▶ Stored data
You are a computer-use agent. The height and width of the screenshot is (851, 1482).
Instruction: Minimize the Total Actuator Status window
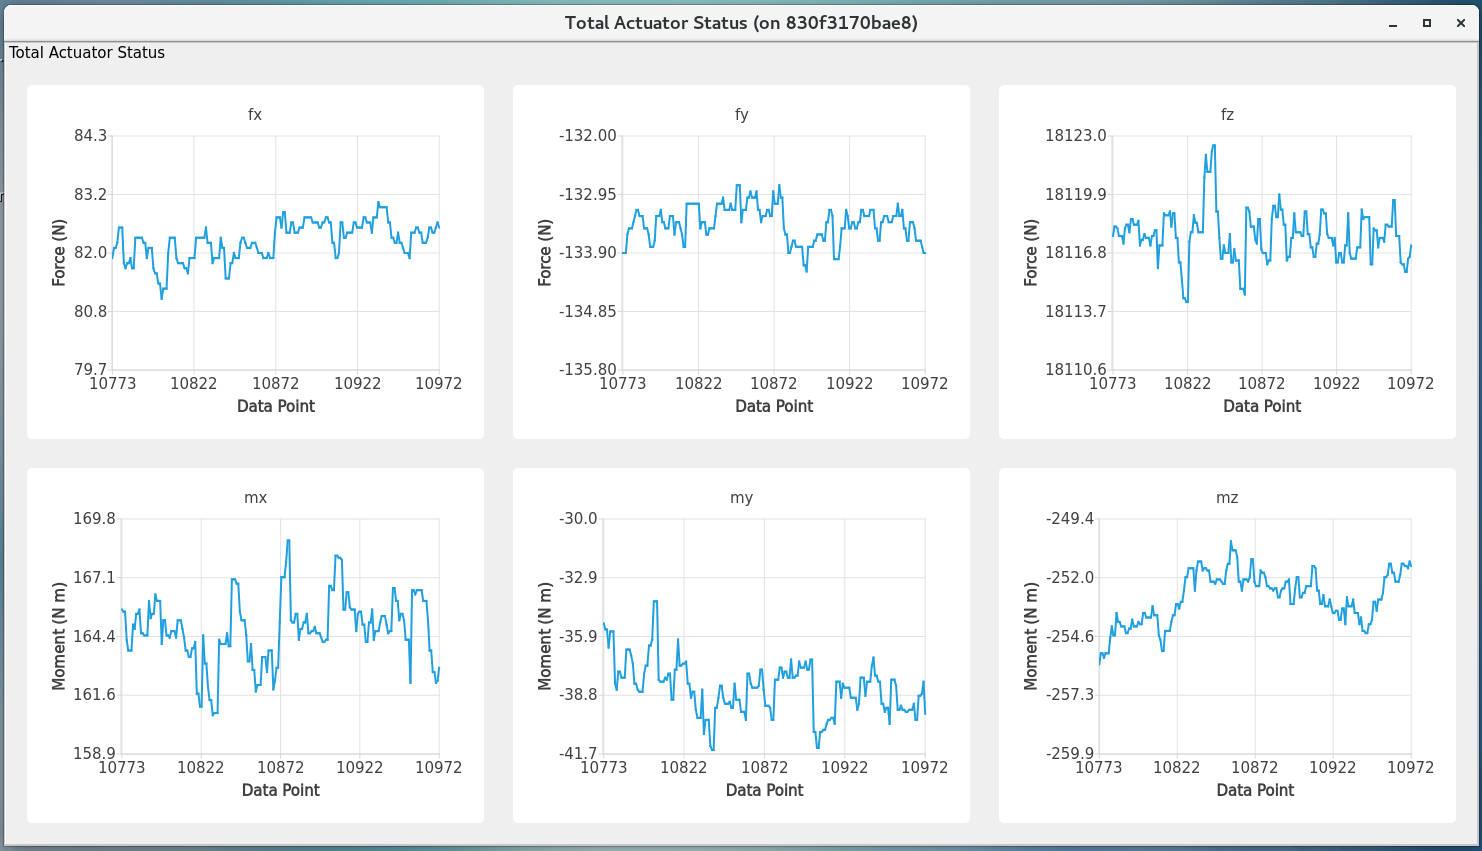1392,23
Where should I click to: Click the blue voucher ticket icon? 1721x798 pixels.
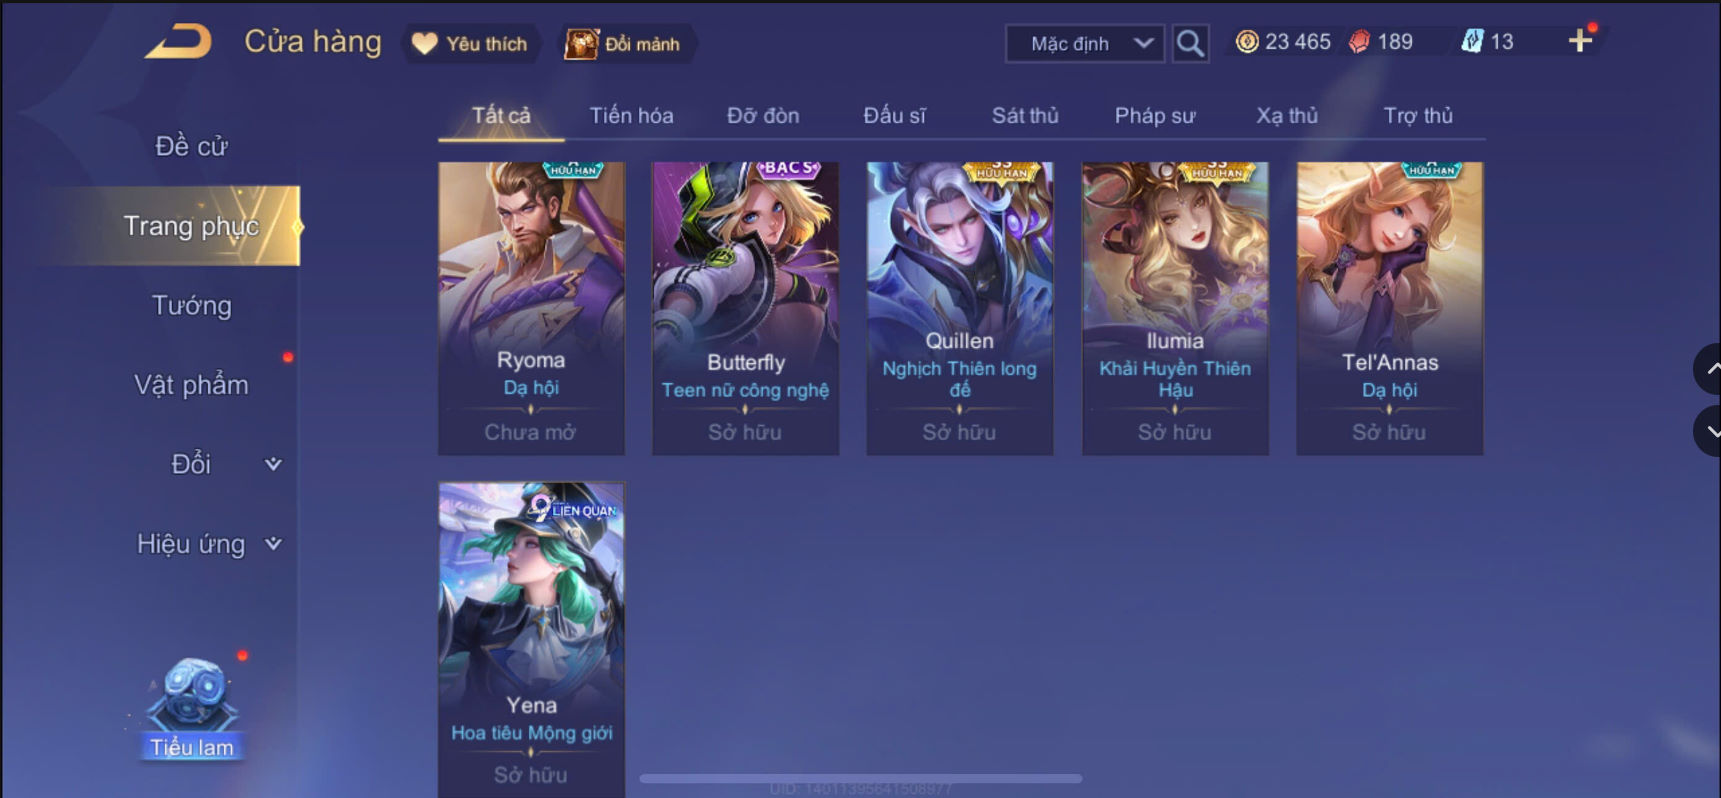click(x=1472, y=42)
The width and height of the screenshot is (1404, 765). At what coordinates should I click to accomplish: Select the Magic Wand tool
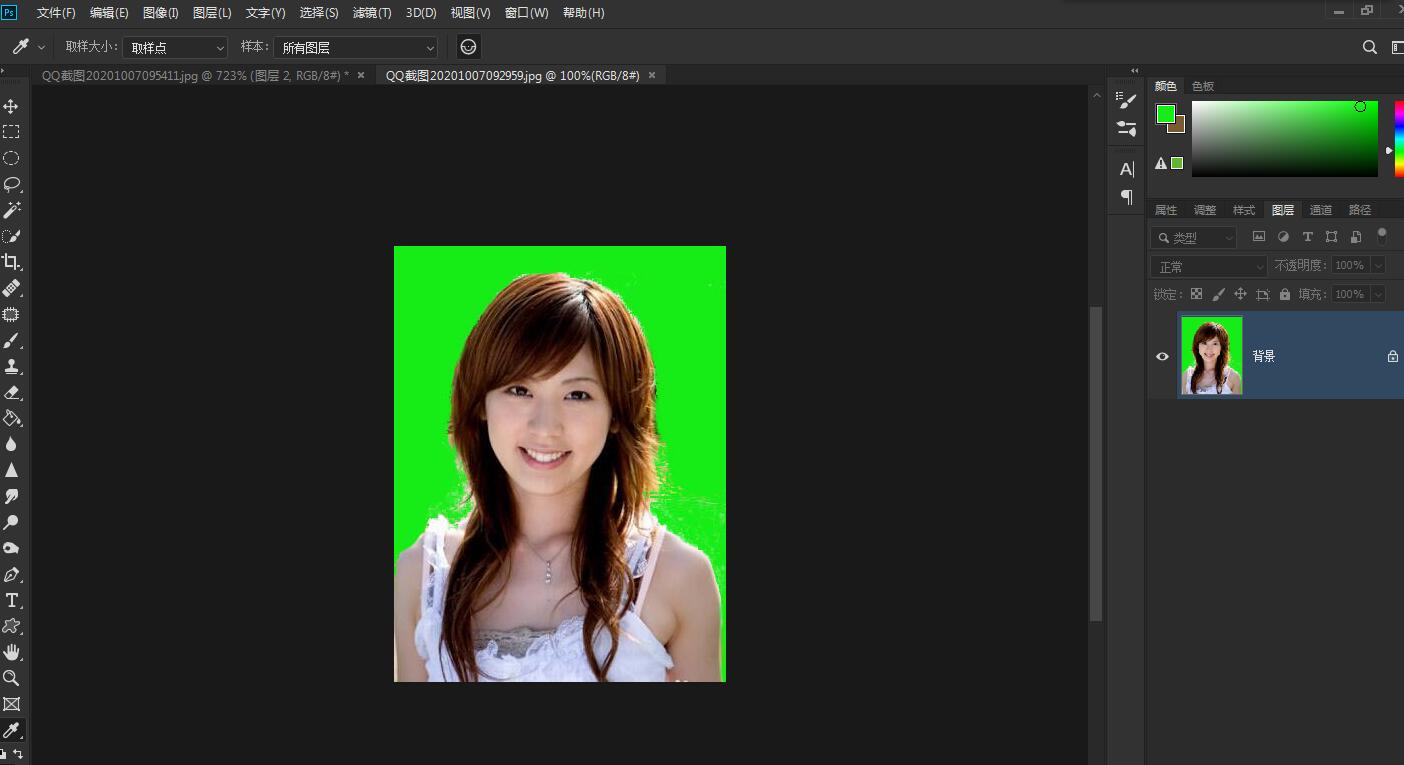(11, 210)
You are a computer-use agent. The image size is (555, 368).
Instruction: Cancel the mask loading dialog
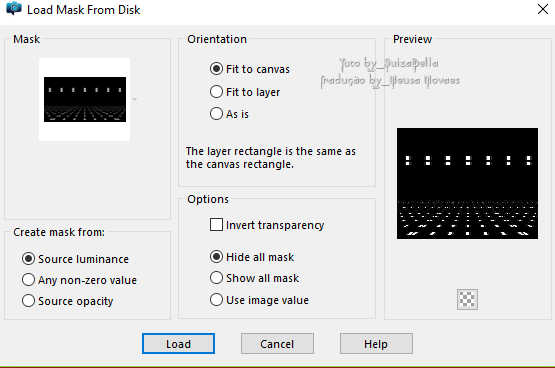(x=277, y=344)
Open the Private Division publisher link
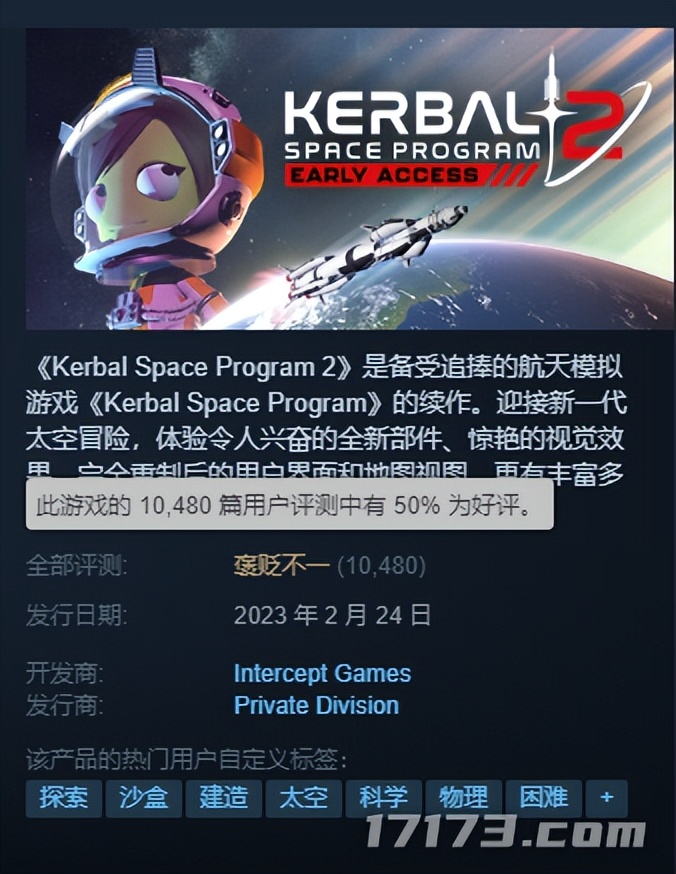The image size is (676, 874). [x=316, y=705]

▶ To do
Copy whichever lines above contain the string "computer".

▶ Answer to this problem
You are a computer-use agent. The height and width of the screenshot is (851, 1482).
You are a computer-use agent. The image size is (555, 368).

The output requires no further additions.